Please put the rows below into a numbered list, leaving out blank lines and pictures.

+ + +

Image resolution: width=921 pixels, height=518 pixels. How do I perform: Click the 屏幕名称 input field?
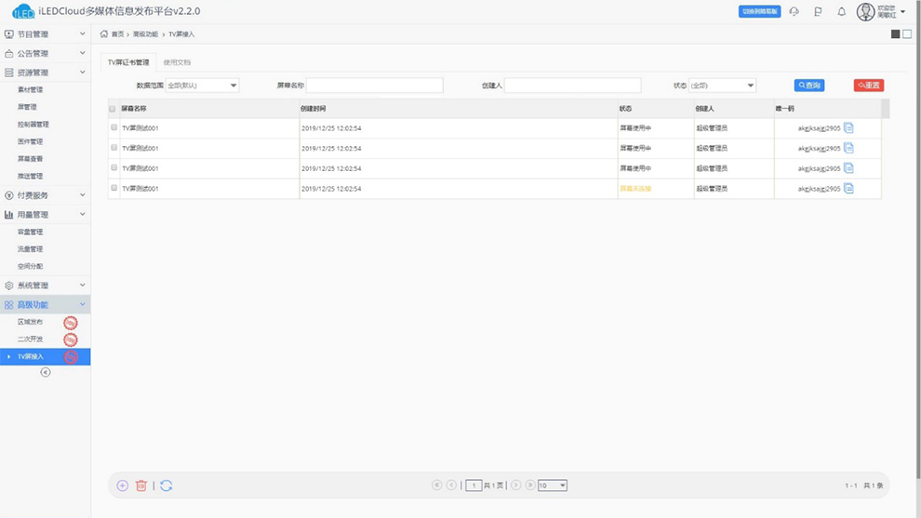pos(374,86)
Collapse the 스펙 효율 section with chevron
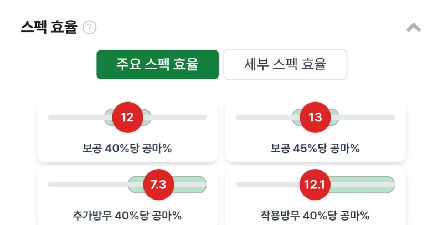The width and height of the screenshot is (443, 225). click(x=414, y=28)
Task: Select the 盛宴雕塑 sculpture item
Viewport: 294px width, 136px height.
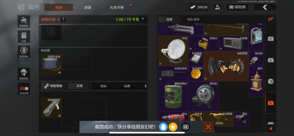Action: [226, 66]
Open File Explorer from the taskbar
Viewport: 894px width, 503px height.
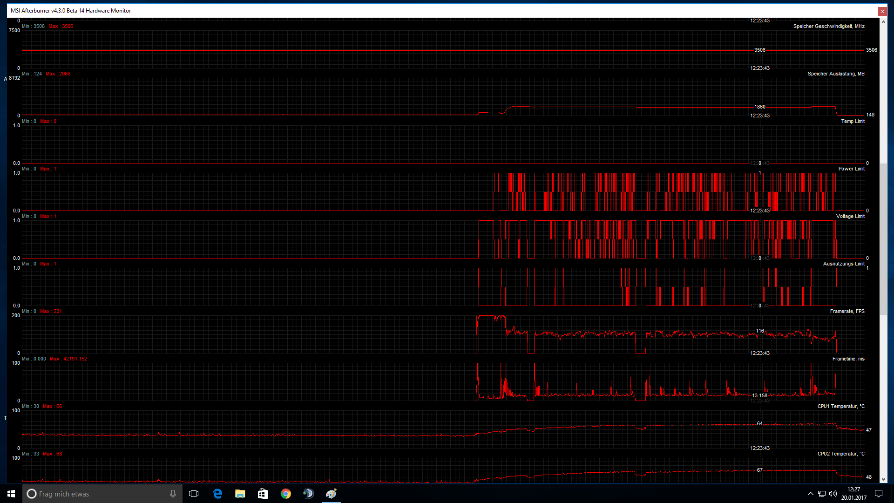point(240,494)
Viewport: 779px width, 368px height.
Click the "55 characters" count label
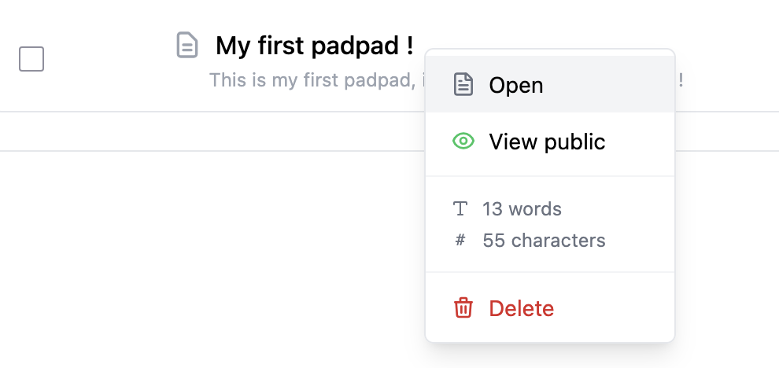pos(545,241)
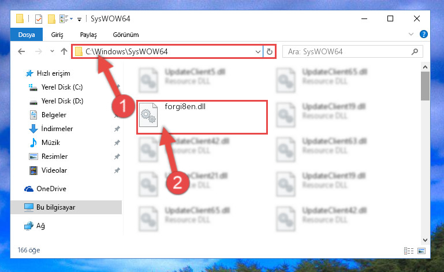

+ + +

*The result*:
1. Image resolution: width=921 pixels, height=518 pixels. How do I perform: Click the 屏幕名称 input field?
2. pos(374,86)
3. Collapse the 스펙 효율 section with chevron
4. The width and height of the screenshot is (443, 225). click(x=414, y=28)
5. Task: Select the 盛宴雕塑 sculpture item
6. Viewport: 294px width, 136px height.
7. Action: [226, 66]
8. Open File Explorer from the taskbar
9. Viewport: 894px width, 503px height.
10. point(240,494)
11. Viewport: 779px width, 368px height.
12. Click the "55 characters" count label
13. pos(545,241)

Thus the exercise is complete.